The basic plot of The Magicians is this: a senior in high school, Quentin Coldwater, is completely disillusioned with life until by chance he ends up going to a magic school in upstate New York for college. Unfortunately, while magic is cool and everything, it's not the end all and be all of life and Quentin soon battles becoming disillusioned by magic, as well.
Now, the first bit of The Magicians is brilliant. Quentin going to school, learning about magic, making friends (and enemies) and just generally being Quentin is quite good. There is one chapter in particular, The Beast, that I loved and think is a brilliant example of encapsulated fear in a single chapter of a book. All the characters, as well, are well drawn and interesting characterized. I especially love Quentin's girl friend/girlfriend, Alice.
I understand that the whole bit of The Magicians is that it is not just "Harry Potter grown up." It wants to say more and be deeper than that. I'm fine with that. It's just that, all of the sudden, Quentin has somehow become Holden Caulfield of the magical 00s. It just seemed out of place and odd. Not only that, but he began making weird choices that didn't seem to fit with the character we had been getting to know.
The last bit of the book, while different from the mid-section, was still not enough to drag me back into caring about Quentin. I feel very ambivalent towards him, now and while I have the sequel, The Magician King, I still haven't brought myself around to reading it. Maybe one day.

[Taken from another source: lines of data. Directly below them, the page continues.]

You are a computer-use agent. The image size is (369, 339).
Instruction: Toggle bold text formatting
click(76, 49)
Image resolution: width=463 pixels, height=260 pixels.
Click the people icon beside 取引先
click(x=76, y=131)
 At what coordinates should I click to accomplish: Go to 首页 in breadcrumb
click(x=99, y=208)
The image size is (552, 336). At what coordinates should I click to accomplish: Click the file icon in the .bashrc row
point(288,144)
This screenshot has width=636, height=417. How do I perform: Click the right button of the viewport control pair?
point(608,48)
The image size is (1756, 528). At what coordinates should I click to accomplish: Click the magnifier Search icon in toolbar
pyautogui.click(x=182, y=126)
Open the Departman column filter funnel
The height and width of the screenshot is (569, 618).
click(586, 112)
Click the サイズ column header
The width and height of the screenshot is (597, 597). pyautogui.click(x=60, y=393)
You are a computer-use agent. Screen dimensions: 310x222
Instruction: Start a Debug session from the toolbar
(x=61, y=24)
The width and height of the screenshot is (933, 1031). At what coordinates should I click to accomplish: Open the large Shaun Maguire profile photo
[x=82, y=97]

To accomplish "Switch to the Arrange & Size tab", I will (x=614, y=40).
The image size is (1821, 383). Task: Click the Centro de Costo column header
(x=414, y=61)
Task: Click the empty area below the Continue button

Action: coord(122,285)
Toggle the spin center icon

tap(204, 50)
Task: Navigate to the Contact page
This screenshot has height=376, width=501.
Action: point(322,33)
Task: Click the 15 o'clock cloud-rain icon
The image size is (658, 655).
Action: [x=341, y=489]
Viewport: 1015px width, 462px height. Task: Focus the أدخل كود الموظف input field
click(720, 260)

The pacing in particular is very strange. The book is split into three parts and while each part makes sense on its own, it feels like they could have been fleshed out and turned into a trilogy. Having all three in one book feels a bit much and definitely confuses a reader at first. Quentin goes through five years of magic school in about two hundred pages. There was so much richness there that was missed. His life outside of school was perhaps the right length but the journey he goes on with his friends, as well, could have easily afforded more pages than it got.
I really wanted to like this book and in some ways, I did. Would I recommend it to a friend, though? I'm not sure. It wasn't what I expected it to be and although I liked parts, others were uncomfortable. You definitely have to be in a certain kind of mood. Especially the bits about the arctic foxes. That was just … yeah.